### [Exercise directions]
The entries shown below should be output exactly as they appear.

### [Stored dataset items]
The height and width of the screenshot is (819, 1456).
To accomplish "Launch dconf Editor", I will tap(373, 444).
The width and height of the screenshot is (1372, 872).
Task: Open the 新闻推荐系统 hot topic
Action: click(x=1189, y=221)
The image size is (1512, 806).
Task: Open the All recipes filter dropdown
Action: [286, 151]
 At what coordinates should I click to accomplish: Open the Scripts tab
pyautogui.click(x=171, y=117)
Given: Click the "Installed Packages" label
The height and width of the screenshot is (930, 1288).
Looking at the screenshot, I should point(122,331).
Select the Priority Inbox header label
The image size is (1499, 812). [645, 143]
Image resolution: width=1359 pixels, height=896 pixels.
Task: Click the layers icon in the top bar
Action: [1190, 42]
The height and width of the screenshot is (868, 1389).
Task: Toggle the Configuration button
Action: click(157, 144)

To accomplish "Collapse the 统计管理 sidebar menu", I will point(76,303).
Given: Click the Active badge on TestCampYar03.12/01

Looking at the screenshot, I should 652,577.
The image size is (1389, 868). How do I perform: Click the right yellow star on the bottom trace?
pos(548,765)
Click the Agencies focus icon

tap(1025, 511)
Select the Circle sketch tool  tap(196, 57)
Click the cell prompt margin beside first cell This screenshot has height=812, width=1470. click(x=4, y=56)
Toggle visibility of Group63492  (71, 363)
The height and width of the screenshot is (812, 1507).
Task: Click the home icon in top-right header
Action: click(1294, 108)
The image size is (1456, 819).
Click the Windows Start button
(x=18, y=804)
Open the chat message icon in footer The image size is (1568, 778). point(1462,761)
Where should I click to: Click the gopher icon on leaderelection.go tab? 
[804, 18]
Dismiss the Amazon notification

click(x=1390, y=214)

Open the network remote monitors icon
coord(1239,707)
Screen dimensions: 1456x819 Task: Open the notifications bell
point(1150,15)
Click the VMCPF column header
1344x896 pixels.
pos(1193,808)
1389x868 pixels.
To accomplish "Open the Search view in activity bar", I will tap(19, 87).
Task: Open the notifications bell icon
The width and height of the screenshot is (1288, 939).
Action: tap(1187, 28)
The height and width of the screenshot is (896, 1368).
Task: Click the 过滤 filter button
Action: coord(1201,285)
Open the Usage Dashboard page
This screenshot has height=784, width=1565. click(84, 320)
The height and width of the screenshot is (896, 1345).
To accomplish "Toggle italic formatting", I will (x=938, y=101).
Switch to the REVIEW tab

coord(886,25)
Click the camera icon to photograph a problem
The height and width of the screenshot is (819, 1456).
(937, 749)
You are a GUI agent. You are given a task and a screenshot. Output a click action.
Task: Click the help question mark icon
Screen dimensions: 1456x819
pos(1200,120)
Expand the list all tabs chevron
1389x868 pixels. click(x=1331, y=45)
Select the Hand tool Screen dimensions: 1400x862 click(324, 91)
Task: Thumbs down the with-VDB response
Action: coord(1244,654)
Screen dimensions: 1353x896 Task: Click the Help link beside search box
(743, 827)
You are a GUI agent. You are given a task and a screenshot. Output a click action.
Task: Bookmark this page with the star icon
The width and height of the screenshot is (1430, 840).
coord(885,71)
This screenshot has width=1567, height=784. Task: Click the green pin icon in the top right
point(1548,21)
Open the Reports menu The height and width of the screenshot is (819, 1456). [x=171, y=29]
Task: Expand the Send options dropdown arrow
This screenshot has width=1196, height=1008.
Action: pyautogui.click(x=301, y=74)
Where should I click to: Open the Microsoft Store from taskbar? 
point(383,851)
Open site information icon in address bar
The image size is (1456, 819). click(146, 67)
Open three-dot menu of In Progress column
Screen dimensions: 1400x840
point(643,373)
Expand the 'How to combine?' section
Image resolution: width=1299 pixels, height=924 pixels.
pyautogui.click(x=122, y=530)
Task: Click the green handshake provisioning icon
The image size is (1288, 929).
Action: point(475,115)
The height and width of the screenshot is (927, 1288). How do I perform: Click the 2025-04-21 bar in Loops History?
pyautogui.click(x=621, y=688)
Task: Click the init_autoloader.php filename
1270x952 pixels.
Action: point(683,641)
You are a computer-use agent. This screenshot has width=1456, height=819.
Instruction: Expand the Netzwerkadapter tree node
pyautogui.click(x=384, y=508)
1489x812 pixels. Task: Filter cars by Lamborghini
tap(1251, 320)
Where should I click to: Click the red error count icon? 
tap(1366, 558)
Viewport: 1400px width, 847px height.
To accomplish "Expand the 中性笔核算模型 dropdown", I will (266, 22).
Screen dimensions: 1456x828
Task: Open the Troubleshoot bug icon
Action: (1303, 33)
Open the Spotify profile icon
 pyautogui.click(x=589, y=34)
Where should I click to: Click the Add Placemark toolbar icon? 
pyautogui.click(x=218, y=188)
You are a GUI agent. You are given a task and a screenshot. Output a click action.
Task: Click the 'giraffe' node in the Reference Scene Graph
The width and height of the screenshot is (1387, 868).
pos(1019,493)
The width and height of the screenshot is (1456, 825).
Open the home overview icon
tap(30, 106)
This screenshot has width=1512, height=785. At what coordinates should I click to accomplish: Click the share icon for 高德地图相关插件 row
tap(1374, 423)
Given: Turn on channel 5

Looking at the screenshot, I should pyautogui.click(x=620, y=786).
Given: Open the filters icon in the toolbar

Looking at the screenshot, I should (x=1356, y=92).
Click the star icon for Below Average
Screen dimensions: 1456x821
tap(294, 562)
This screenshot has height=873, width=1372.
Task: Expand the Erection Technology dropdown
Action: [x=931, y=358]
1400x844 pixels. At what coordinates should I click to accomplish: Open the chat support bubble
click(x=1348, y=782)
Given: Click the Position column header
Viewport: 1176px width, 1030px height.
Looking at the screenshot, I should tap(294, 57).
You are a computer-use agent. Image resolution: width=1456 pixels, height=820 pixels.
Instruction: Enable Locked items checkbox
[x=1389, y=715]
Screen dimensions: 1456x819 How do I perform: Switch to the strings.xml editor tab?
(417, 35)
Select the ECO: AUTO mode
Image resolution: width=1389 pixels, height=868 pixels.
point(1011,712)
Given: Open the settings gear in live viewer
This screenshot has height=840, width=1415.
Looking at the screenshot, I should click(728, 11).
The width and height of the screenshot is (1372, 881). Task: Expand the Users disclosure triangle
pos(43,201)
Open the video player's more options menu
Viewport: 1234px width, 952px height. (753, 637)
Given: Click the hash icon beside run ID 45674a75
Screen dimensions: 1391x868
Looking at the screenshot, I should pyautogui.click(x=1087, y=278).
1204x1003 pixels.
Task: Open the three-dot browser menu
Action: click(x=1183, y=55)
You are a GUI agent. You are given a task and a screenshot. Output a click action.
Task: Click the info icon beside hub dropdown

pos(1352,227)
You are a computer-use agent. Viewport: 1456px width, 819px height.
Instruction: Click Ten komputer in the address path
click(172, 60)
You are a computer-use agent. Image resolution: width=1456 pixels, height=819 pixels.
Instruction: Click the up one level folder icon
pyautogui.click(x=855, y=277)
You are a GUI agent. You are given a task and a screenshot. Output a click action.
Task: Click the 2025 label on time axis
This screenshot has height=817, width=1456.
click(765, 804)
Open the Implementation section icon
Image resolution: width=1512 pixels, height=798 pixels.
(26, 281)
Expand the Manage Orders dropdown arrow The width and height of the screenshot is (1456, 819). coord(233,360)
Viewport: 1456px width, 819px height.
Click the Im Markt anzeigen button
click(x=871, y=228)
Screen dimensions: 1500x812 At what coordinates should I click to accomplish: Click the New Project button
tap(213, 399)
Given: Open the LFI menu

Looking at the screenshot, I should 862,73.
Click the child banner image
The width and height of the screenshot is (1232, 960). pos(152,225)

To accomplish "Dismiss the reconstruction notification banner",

### [Task output]
The height and width of the screenshot is (819, 1456).
To accomplish "Launch dconf Editor", I will tap(373, 444).
The width and height of the screenshot is (1372, 872).
Task: Open the 新闻推荐系统 hot topic
Action: click(x=1189, y=221)
The image size is (1512, 806).
Task: Open the All recipes filter dropdown
Action: [286, 151]
 At what coordinates should I click to accomplish: Open the Scripts tab
pyautogui.click(x=171, y=117)
Given: Click the "Installed Packages" label
The height and width of the screenshot is (930, 1288).
Looking at the screenshot, I should point(122,331).
Select the Priority Inbox header label
The image size is (1499, 812). [645, 143]
Image resolution: width=1359 pixels, height=896 pixels.
Task: Click the layers icon in the top bar
Action: [1190, 42]
The height and width of the screenshot is (868, 1389).
Task: Toggle the Configuration button
Action: click(157, 144)

To accomplish "Collapse the 统计管理 sidebar menu", I will point(76,303).
Given: Click the Active badge on TestCampYar03.12/01

Looking at the screenshot, I should 652,577.
The image size is (1389, 868). How do I perform: Click the right yellow star on the bottom trace?
pos(548,765)
Click the Agencies focus icon

tap(1025, 511)
Select the Circle sketch tool  tap(196, 57)
Click the cell prompt margin beside first cell This screenshot has height=812, width=1470. click(x=4, y=56)
Toggle visibility of Group63492  (71, 363)
The height and width of the screenshot is (812, 1507).
Task: Click the home icon in top-right header
Action: click(1294, 108)
The image size is (1456, 819).
Click the Windows Start button
(x=18, y=804)
Open the chat message icon in footer The image size is (1568, 778). point(1462,761)
Where should I click to: Click the gopher icon on leaderelection.go tab? 
[804, 18]
Dismiss the Amazon notification

click(x=1390, y=214)

Open the network remote monitors icon
coord(1239,707)
Screen dimensions: 1456x819 Task: Open the notifications bell
point(1150,15)
Click the VMCPF column header
1344x896 pixels.
pos(1193,808)
1389x868 pixels.
To accomplish "Open the Search view in activity bar", I will tap(19, 87).
Task: Open the notifications bell icon
The width and height of the screenshot is (1288, 939).
Action: tap(1187, 28)
The height and width of the screenshot is (896, 1368).
Task: Click the 过滤 filter button
Action: coord(1201,285)
Open the Usage Dashboard page
This screenshot has height=784, width=1565. click(84, 320)
The height and width of the screenshot is (896, 1345).
To accomplish "Toggle italic formatting", I will (x=938, y=101).
Switch to the REVIEW tab

coord(886,25)
Click the camera icon to photograph a problem
The height and width of the screenshot is (819, 1456).
(937, 749)
You are a GUI agent. You are given a task and a screenshot. Output a click action.
Task: Click the help question mark icon
Screen dimensions: 1456x819
pos(1200,120)
Expand the list all tabs chevron
1389x868 pixels. click(x=1331, y=45)
Select the Hand tool Screen dimensions: 1400x862 click(324, 91)
Task: Thumbs down the with-VDB response
Action: coord(1244,654)
Screen dimensions: 1353x896 Task: Click the Help link beside search box
(743, 827)
You are a GUI agent. You are given a task and a screenshot. Output a click action.
Task: Bookmark this page with the star icon
The width and height of the screenshot is (1430, 840).
coord(885,71)
This screenshot has width=1567, height=784. Task: Click the green pin icon in the top right
point(1548,21)
Open the Reports menu The height and width of the screenshot is (819, 1456). [x=171, y=29]
Task: Expand the Send options dropdown arrow
This screenshot has width=1196, height=1008.
Action: pyautogui.click(x=301, y=74)
Where should I click to: Open the Microsoft Store from taskbar? 
point(383,851)
Open site information icon in address bar
The image size is (1456, 819). click(146, 67)
Open three-dot menu of In Progress column
Screen dimensions: 1400x840
point(643,373)
Expand the 'How to combine?' section
Image resolution: width=1299 pixels, height=924 pixels.
pyautogui.click(x=122, y=530)
Task: Click the green handshake provisioning icon
The image size is (1288, 929).
Action: point(475,115)
The height and width of the screenshot is (927, 1288). How do I perform: Click the 2025-04-21 bar in Loops History?
pyautogui.click(x=621, y=688)
Task: Click the init_autoloader.php filename
1270x952 pixels.
Action: point(683,641)
You are a computer-use agent. This screenshot has width=1456, height=819.
Instruction: Expand the Netzwerkadapter tree node
pyautogui.click(x=384, y=508)
1489x812 pixels. Task: Filter cars by Lamborghini
tap(1251, 320)
Where should I click to: Click the red error count icon? 
tap(1366, 558)
Viewport: 1400px width, 847px height.
To accomplish "Expand the 中性笔核算模型 dropdown", I will (266, 22).
Screen dimensions: 1456x828
Task: Open the Troubleshoot bug icon
Action: (1303, 33)
Open the Spotify profile icon
 pyautogui.click(x=589, y=34)
Where should I click to: Click the Add Placemark toolbar icon? 
pyautogui.click(x=218, y=188)
You are a GUI agent. You are given a task and a screenshot. Output a click action.
Task: Click the 'giraffe' node in the Reference Scene Graph
The width and height of the screenshot is (1387, 868).
pos(1019,493)
The width and height of the screenshot is (1456, 825).
Open the home overview icon
tap(30, 106)
This screenshot has width=1512, height=785. At what coordinates should I click to accomplish: Click the share icon for 高德地图相关插件 row
tap(1374, 423)
Given: Turn on channel 5

Looking at the screenshot, I should pyautogui.click(x=620, y=786).
Given: Open the filters icon in the toolbar

Looking at the screenshot, I should (x=1356, y=92).
Click the star icon for Below Average
Screen dimensions: 1456x821
tap(294, 562)
This screenshot has height=873, width=1372.
Task: Expand the Erection Technology dropdown
Action: [x=931, y=358]
1400x844 pixels. At what coordinates should I click to accomplish: Open the chat support bubble
click(x=1348, y=782)
Given: Click the Position column header
Viewport: 1176px width, 1030px height.
Looking at the screenshot, I should tap(294, 57).
You are a computer-use agent. Image resolution: width=1456 pixels, height=820 pixels.
Instruction: Enable Locked items checkbox
[x=1389, y=715]
Screen dimensions: 1456x819 How do I perform: Switch to the strings.xml editor tab?
(417, 35)
Select the ECO: AUTO mode
Image resolution: width=1389 pixels, height=868 pixels.
point(1011,712)
Given: Open the settings gear in live viewer
This screenshot has height=840, width=1415.
Looking at the screenshot, I should click(728, 11).
The width and height of the screenshot is (1372, 881). Task: Expand the Users disclosure triangle
pos(43,201)
Open the video player's more options menu
Viewport: 1234px width, 952px height. (753, 637)
Given: Click the hash icon beside run ID 45674a75
Screen dimensions: 1391x868
Looking at the screenshot, I should pyautogui.click(x=1087, y=278).
1204x1003 pixels.
Task: Open the three-dot browser menu
Action: click(x=1183, y=55)
You are a GUI agent. You are given a task and a screenshot. Output a click action.
Task: Click the info icon beside hub dropdown

pos(1352,227)
You are a computer-use agent. Viewport: 1456px width, 819px height.
Instruction: Click Ten komputer in the address path
click(172, 60)
You are a computer-use agent. Image resolution: width=1456 pixels, height=819 pixels.
Instruction: Click the up one level folder icon
pyautogui.click(x=855, y=277)
You are a GUI agent. You are given a task and a screenshot. Output a click action.
Task: Click the 2025 label on time axis
This screenshot has height=817, width=1456.
click(765, 804)
Open the Implementation section icon
Image resolution: width=1512 pixels, height=798 pixels.
(26, 281)
Expand the Manage Orders dropdown arrow The width and height of the screenshot is (1456, 819). coord(233,360)
Viewport: 1456px width, 819px height.
Click the Im Markt anzeigen button
click(x=871, y=228)
Screen dimensions: 1500x812 At what coordinates should I click to accomplish: Click the New Project button
tap(213, 399)
Given: Open the LFI menu

Looking at the screenshot, I should 862,73.
Click the child banner image
The width and height of the screenshot is (1232, 960). pos(152,225)

To accomplish "Dismiss the reconstruction notification banner",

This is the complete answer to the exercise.